Vida e morte espreitam o leitor desde o primeiro parágrafo. Rosália Milsztajn expões sua dor com coragem, sem autopiedade. E faz com que essa experiência se amplifique e pertença a todas as mulheres, e, por inexorável extensão, a todos os homens.
No livro de Rosália, a destinação natural da mulher dialoga com a destinação cósmica. E até mesmo com a destinação cômica. Atmosferas se alternam. Surgem palavras terríveis extraídas do grego: Esteriotaxia. Os seios são objeto de especulação metafísica e estética. Tal como o coque de sua avó, o seio pode ser apenas estrutura imaginária de arame, que o acaso ou um Deus a serviço da genética cismou de por a nu. Ou um mero conjunto de arquiteturas anatômicas sobre as quais depositamos símbolos de nossa origem, ou nossas primeiras imagens do mundo.
Aliás, não deve ser por acaso que a variedade semântica da palavra seio parece inventada por um clube de poetas. Segundo o dicionário Houaiss, às vezes significa dobra, bojo de vela enfunada pelo vento, sem contar as acepções mais conhecidas: mama ou colo. Entre as derivações por metonímia e metáfora, é também "o mais recôndito de um ser; alma; espírito." Tudo isso Rosália sabe sugerir, sem jamais parecer professorl, sem jamais ditar regras. E sem plumas de literatice.

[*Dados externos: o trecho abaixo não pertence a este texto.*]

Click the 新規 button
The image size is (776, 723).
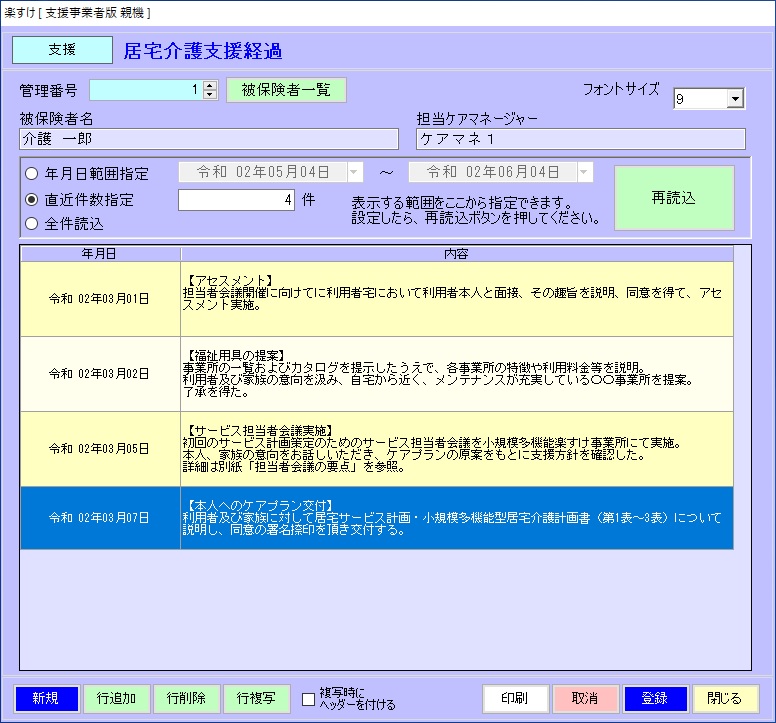point(46,698)
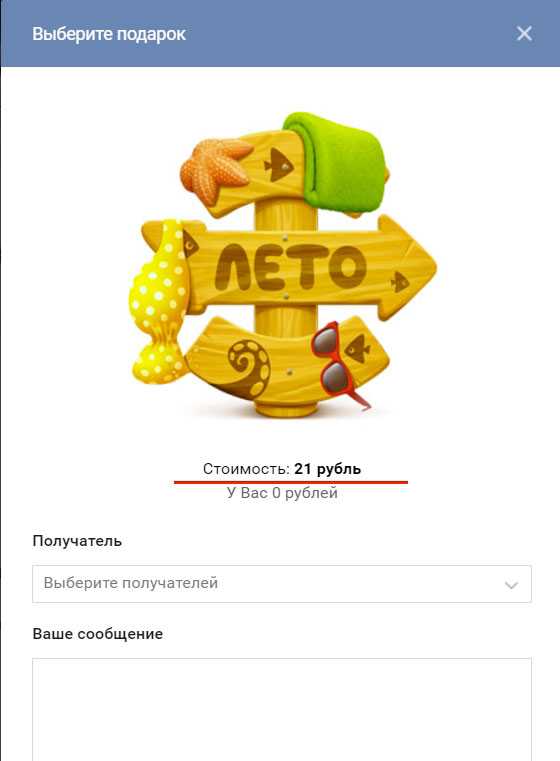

De súbito, quando o relato parece caminhar implacavelmente para um desenlace trágico, duas novas mamas são implantadas na protagonista. Sentimentos inesperados são suscitados pelos novos seios: a alegria, o desejo, a culpa por ter transformado um episódio patológico - isto é, os nódulos nas mamas - num carnaval da carne, isto é, as novas mamas queen sizen. Que provocam a alternância de medo e êxtase: a fantasia de uma morte iminente se instila no texto, contraponteada por explosões de exibicionismo, em que a pulsão vital torna imperioso mostrar a nova versão dos seios a antigos ou futuros amados.

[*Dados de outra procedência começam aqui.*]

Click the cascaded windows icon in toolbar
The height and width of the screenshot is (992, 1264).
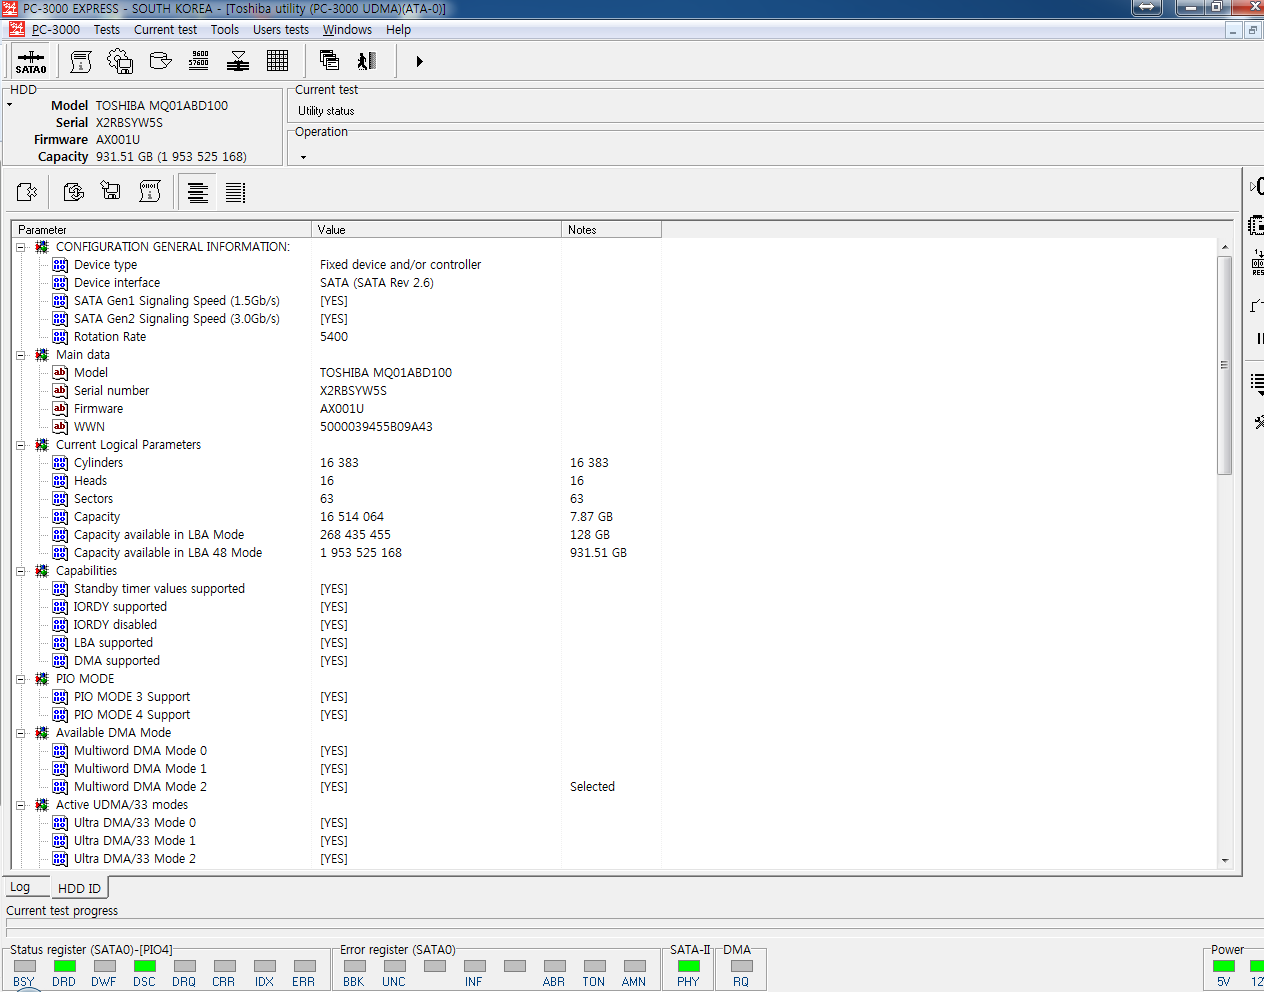tap(329, 61)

Em suma, diversas figuras do imaginário feminino repontam em A História dos Seios, entremeadas por relâmpagos de ironia, reflexão e poesia. Tudo isso faz com que o livro de Rosália seja imperdível, por sua coragem de falar sem subterfúgios de um tema tão fundamental, mas quase sempre engolfado por um erotismo prêt-à-porter, ou oculto pelo pudor de exibir a dor. Os seios, essa grande metáfora sob a qual todos nos abrigamos gregos e baianos, desde que o mundo é mundo.